En effet, la situation du commerce de proximité est particulièrement alarmante, le seul bâtiment commercial de Centre II dépasse le chiffre d'affaires du centre-ville, tandis que la zone de Villars réalise une performance deux fois et demi supérieure.
Or, le projet d'aménagement d'une 2 ème ligne de tram tel qu'il était présenté à l'enquête publique ne prévoyait aucun budget pour l'indemnisation des commerçants.
Une commission, par la force des choses, a dû se mettre en place après coup, son mode de fonctionnement a permis de limiter les indemnisations au minimum, à savoir quelques 400 000 € soit 0,15 % de deux années de chiffre d'affaires des commerces de l'hyper centre. Est-ce équitable ?
Espérons que la collectivité qui n'a pas voulu assumer sa responsabilité des préjudices portés à ce type de commerce ne l'aura pas affaibli définitivement.
Par ailleurs, nous ne pouvons pas passer sous silence, et pourtant c'est ce qui a été fait, la gêne portée à la vie de tous les jours.
Si l'on pouvait observer la technicité des entreprises de travaux publics et de son personnel, en revanche, on avait l'impression que l'organisation de ce projet avait totalement oublié que, au milieu de ce chantier, les Stéphanois devaient continuer à vivre. Ainsi, entre culs-de-sac piétonniers, chemins improvisés en trous et en bosses, un nombre incalculable de piétons ont chuté, leur occasionnant des blessures plus ou moins graves.

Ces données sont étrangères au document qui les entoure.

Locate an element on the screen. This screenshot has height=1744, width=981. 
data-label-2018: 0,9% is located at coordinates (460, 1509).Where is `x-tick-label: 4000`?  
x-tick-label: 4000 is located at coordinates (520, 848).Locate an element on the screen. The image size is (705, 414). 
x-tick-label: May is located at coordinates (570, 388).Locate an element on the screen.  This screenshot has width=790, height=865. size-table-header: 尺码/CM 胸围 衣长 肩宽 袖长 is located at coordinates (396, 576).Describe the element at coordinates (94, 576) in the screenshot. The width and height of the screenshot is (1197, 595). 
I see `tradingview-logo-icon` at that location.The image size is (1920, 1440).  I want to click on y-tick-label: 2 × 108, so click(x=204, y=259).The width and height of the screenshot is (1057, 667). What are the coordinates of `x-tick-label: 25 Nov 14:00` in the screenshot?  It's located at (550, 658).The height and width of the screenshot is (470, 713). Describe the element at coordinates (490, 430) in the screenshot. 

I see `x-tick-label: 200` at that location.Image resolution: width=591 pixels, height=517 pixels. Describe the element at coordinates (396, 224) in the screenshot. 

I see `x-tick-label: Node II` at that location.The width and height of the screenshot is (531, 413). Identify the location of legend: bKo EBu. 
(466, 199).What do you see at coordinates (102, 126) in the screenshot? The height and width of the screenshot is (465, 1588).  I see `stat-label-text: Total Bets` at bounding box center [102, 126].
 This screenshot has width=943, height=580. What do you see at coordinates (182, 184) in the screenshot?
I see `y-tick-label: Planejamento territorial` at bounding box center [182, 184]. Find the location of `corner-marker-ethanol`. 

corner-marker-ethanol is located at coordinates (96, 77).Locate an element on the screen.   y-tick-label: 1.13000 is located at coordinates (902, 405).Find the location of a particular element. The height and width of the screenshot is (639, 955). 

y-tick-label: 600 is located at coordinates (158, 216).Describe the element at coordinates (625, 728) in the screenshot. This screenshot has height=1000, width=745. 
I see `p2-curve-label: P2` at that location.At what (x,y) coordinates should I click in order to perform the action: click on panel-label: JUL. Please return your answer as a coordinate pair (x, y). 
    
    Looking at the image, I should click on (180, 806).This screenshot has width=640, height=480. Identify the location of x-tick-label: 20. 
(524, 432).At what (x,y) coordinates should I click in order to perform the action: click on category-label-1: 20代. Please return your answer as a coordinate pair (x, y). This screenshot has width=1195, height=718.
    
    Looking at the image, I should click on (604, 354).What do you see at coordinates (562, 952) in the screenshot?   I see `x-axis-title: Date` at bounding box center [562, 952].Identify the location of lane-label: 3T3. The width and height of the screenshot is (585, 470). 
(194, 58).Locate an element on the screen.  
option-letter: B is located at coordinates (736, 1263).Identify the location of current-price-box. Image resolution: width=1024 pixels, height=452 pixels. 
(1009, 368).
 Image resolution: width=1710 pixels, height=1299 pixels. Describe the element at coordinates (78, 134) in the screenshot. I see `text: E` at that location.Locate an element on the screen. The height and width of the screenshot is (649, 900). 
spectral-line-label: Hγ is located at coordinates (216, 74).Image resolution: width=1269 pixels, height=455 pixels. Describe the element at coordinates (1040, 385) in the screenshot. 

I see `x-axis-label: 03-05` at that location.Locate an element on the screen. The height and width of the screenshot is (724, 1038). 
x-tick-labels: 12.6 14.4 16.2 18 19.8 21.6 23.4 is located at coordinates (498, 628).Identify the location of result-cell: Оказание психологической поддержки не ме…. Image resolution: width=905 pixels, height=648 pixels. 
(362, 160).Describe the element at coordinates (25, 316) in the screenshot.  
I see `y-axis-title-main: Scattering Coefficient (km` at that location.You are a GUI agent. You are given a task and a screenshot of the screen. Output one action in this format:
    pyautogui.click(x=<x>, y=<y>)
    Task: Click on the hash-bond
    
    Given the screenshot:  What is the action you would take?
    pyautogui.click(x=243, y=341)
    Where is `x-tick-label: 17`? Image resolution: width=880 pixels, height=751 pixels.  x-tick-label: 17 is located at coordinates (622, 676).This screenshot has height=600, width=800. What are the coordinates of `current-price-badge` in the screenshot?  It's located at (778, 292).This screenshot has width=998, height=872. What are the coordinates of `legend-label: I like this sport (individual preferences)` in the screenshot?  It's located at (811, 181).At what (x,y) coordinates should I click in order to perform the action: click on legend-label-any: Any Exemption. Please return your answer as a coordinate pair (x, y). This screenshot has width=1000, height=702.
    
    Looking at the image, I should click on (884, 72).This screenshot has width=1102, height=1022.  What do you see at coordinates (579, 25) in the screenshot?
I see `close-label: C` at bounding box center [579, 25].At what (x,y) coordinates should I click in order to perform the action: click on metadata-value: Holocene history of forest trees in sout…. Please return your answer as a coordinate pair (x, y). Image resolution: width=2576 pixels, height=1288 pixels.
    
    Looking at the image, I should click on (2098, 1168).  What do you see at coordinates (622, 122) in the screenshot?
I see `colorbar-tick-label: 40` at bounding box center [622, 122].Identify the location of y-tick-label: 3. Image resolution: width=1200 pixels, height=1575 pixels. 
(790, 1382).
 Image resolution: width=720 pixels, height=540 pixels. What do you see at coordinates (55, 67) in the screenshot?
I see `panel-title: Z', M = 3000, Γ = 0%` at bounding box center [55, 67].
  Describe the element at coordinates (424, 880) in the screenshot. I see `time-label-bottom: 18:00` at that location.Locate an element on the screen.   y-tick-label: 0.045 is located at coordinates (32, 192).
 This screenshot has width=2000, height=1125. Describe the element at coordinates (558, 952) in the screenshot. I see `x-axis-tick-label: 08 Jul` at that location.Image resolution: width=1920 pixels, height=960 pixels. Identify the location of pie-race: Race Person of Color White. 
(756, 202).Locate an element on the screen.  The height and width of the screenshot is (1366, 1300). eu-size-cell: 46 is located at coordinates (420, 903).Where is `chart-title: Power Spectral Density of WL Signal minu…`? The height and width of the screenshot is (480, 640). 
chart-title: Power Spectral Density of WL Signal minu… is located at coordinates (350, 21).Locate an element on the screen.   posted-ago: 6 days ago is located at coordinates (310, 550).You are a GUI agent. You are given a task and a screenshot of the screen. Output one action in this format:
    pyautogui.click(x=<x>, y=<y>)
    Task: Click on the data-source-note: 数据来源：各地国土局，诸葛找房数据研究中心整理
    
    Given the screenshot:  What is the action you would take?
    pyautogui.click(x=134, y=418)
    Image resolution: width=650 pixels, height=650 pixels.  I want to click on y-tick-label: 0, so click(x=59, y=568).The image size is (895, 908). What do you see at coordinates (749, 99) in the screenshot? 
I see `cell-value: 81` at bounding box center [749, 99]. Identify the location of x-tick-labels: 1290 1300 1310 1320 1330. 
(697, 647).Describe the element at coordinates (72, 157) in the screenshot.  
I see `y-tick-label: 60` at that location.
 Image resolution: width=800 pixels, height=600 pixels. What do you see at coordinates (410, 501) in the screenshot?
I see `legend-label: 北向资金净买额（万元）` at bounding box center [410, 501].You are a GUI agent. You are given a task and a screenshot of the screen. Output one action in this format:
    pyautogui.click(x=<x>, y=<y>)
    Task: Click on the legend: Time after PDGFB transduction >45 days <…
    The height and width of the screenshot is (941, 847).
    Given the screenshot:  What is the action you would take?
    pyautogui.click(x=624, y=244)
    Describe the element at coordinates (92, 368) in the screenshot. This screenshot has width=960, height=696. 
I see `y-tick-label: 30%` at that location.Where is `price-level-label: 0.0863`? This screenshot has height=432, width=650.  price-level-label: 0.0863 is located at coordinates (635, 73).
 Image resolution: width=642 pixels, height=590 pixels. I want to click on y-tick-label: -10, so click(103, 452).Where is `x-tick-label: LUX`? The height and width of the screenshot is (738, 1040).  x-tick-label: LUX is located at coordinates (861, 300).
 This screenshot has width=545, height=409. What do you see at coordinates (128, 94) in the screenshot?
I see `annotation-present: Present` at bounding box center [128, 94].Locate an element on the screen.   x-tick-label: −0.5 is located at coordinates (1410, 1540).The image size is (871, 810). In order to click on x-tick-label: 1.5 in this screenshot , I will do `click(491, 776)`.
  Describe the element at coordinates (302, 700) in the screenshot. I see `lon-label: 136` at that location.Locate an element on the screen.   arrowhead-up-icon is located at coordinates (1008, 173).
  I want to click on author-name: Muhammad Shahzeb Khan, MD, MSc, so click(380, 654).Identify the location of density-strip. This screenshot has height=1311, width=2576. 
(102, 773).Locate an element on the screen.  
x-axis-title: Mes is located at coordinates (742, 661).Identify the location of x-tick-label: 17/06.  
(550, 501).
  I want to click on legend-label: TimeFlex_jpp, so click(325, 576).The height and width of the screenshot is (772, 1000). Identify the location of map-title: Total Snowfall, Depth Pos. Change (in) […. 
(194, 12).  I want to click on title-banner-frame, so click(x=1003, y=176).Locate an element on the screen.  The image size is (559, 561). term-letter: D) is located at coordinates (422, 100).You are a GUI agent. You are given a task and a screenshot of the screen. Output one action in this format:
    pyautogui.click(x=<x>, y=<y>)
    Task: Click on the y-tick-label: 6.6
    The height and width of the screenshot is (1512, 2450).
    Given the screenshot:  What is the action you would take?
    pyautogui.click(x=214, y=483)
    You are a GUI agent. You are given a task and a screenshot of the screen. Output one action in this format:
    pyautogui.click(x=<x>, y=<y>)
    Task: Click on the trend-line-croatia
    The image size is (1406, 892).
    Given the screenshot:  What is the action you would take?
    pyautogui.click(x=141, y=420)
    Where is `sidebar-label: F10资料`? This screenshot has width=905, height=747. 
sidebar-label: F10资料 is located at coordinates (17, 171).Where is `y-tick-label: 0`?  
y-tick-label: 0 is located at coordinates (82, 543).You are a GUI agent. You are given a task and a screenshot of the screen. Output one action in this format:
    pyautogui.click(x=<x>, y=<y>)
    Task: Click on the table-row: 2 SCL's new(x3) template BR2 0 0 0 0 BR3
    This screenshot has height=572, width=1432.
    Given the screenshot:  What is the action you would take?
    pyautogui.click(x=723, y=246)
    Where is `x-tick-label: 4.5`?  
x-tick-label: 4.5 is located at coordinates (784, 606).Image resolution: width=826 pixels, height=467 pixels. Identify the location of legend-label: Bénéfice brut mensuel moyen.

Voilà pour les 2 ans de bruit et de fureur, reste des inconvénients qui seront définitifs : une ambiance urbaine de type gare de triage, l'allongement de la distance entre les stations de tram, la création de rupture de charges sur certains itinéraires, un plan de circulation incohérent et, pour le futur, la venue dans l'hyper centre de passages trams-trains incessants.

Finalement ,
pour une seule idée abstraite, celle de l'étoile, on nous met en place un Saint-Etienne déshumanisé et incommode.
Un tel résultat ne peut être que le fruit d'une absence de concertation vraie… vae soli. 

Néanmoins, nous restons dans l'utopique espoir que la profonde mutation à venir de Saint-Etienne, à savoir les ZPPAUP centre-ville et le grand projet dit « Saint-Etienne 2015 », puisse se concevoir, se définir et se développer en appelant enfin les Stéphanois à donner leur avis.